If the story about our product’s uncovering of government-grade malware on an NSA employee’s home computer is real, then that, ladies and gents, is something to be proud of. Proactively detecting previously unknown highly-sophisticated malware is a real achievement. And it’s the best proof there is of the excellence of our technologies, plus confirmation of our mission: to protect against any cyberthreat no matter where it may come from or its objective.

So, like I say… here’s to aggressive detection of malware. Cheers!

READ COMMENTS 3
Comments 3 Leave a note

    Emilio

    Like a boss Eugene.

    To begin with I’m so sick of all this BS. For Kaspersky to put the company at risk by conducting any type of illegal headline making moves would go against not only their SLA’s with clients but proof deadly for Eugene as a businessman i.e. profits.

    The US plays innocent and victimized but so many times in the past and to this current day have their dirty fingers in everyone’s business including their spoiled rich child Israel along for the ride. Whether that business be legitimate/Non-malevolent or Malevolent/illegal they still poke their tentacles into the middle of it.

    For the record I do not trust Russia. But I do trust Kaspersky until otherwise proven by clear logic driven evidence.
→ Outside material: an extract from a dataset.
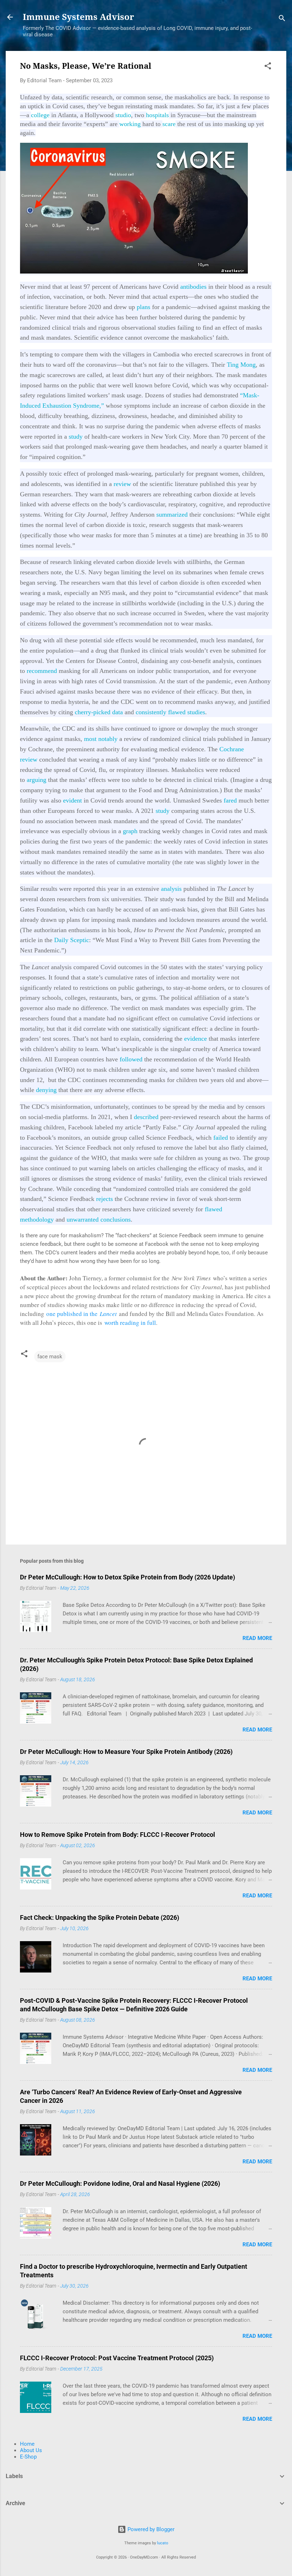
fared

Not just politically fueled spy vs spy McCarthyism conjecture rants and reports.

    The same case could be made for carbon black and Googles VirusTotal vacuuming up security sensitive; PII; classified and proprietary information with their pay to access service. Anyone submitting documents with beacon back code can plainly see random clients opening and viewing the documents from all over the globe. Both companies being based in the US get a pass card for simply being good old aMurican made software. If those two companies were Russian both their butts would be splattered across the headlines along with Kaspersky.

    Andy

    I am saddened by the U.S.’s media & gov’t’s behavior by accusing a company with no proof. They’ve done it to ZTE as well and now they’re using their investigations into their financials to dig up information on North Korea.

    https://www.bloomberg.com/news/articles/2017-09-08/u-s-is-said-to-target-north-korea-violators-with-zte-s-help

    While I appreciate Kaspersky’s openness, I hope it isn’t abused. If the NSA can’t beat encryption apparently it’s easier to bully.

    I deployed KES in a company several years back and, of all of my years in technology, it was one of 2 vendors that a) supported me b) had a product which exceeded my expectations. The central management console was easy to grasp and the feature set was everything I had figured a security solution should provide. It’s sad but if they wanted to know how it works so well they could start building up the same feature set and see how well it does for them. Heuristics look for things that look funny. I can’t imagine Israel hackers actually hacked Kaspersky the company but saw random strings that sounded like the heuristic engine was looking for files that did funny things… which happened to be characteristics of some tools used by the NSA. That sounds like good heuristics to me.

    My working theory is that the U.S. gov’t wants to know how your product works and see how much they can glean on Russia’s gov’t tactics by attacking a Russian business.

    Maybe it’s faith but I would think there are many colleagues in the U.S. security sector that simply do not see Kaspersky as a company that would do things with bad intentions. For me your software and your transparency is certainly the most polished scam if it were true, which baffles me.

    Roy

    “…My working theory is that the U.S. gov’t wants to know how your product works and see how much they can glean on Russia’s gov’t tactics by attacking a Russian business…”

    Your thinking too hard. They just want to know how to defeat K AV.